Hava puslu yağmurdan kubbeler ıslanıyor

Sokağın köşesinde fersiz bir ay  yanıyor

İstanbul boyun bükmüş boğazın sularına

Avuç açar Kandilli gelsin diye yarına

Bir el sanki gecenin örtüsünü kaldırır

Ruhumu maverâya asırlara daldırır

Önce boşalır gökler , asuman ince , ince

Gölgem kaçar bu zehir damlaları içince

Pembe bulutlar gökte delinmiş , kızıl kanlı

Bir kefende İstanbul yedi tepe dumanlı 

Dönülmez yerde midir altınlardan akisler

Eyüp Sultan'da feryat , Ayasofya'da sisler

Bir nidâ duyuyorum surlar da ki gedikten

Haçlılar mı geliyor Maçin'den , Venedik'ten ?

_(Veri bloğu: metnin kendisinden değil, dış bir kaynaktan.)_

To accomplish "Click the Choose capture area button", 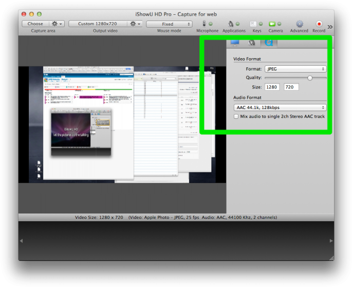I will coord(35,24).
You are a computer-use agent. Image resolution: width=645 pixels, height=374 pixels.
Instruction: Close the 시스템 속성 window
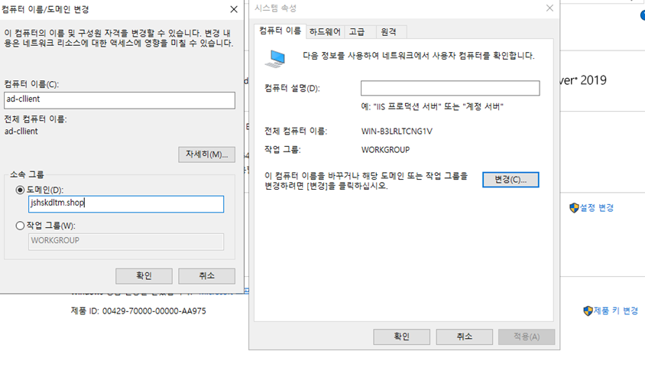(549, 8)
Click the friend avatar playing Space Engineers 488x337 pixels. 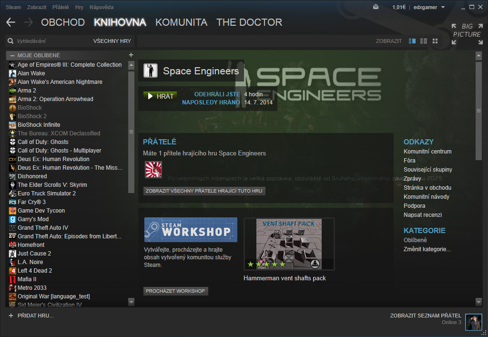tap(153, 170)
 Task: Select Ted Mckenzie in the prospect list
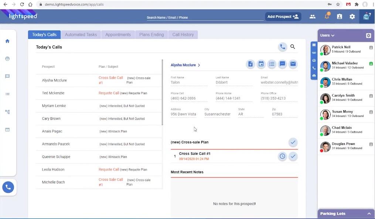click(53, 93)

Ardımda hurra hurra vikinglerin boynuzu

Kündeye getirmekte müslüman bir omuzu

Kaçan bir hayal gibi yüklemiş sandallara

Voyvoda sultan olmuş o meşûm vandallara

İlmik ilmik ruhumu incitiyor kazıklar

Fatih'in türbesinden bir ses gelir ; yazıklar 

Karşıda Ayasofya heybetiyle kurulmuş

Kubbesinde yıldızlar kurşun yemiş vurulmuş

Nerde camilerimin göğü deşen tunçları 

Fatih'i kundaklayan babanın avuçları

Gaiplerden bir feryat kulağımda çınlarda

Ah Fatih taşısaydın ey kızım karınlarda

Hani seni kutsayan şu Sultan Ahmet vardı

Burda doğanlar mesut ölenler bahtiyardı 

Dilenciler gibiyim sokakta ki her kulun

Eğilirim önünde İstanbul'u mu bulun 

Doğmalı ufuklarda aydınlık dolu bir tan 

İstanbul bana lazım onada kutlu insan

Bizâr ettik kabrinde o mübarek Fatih'i

Takvim yapraklarında çürüterek tarihi

Yok mu bu zincirleri ebediyen kıracak ?

Dokuz ay on gün sonra Fatih'ler doğuracak 

O Fatih'ki şeyhine döken abdestlik suyu

O Fatih'ki ruhuna nakışlı Nebi huyu

O Fatih'ki imanın abide-i burhanı 

O Fatih'ki cihanın ufukların sultanı 

Yıkılsın cihangirlik Kelimetullah derdi

Tam yirmi bir yaşında Peygamber'ine erdi 

Melekler selamlardı toplarının şahını

İstikbalde yüceltmiş Mukaddes Allah'ını 

Hortlak Konstantin sanki Haliç'te demir kurdu

Bu mu İslâm ümmeti ? Bu mu müslüman yurdu ?

Bir sarhoş Kadıköy'ü , bir rezil Nişantaşı (*)

Sokaklarda batılın hakka karşı savaşı 

Asırlardır çağlayan suyu bile durulmuş

İstanbul'da imanlar canevinden vurulmuş 

Ruhum karanlıklarla sabah akşam döğüştü

Türbenden taştı ahın artık bağrıma düştü 

Bizlerin melâneti incitiyor bağrını

Altı asır öteden duyuyorum çağrını 

Son kez ardıma dönüp garip şehrine baktım

Yağmurların peşinden gözyaşı mı bıraktım

Artık türben önünde bir nadandır bu beden

Altı asırlık ahı görerek ötelerden

Yarab vermezsen bile kalplerimize berât !

Bari şu ufuklardan yeni Fatih'ler yarat !



k a gazioğlu



(*) : Açık giyimli insanımıza hakaret etmek manasında yazmadım.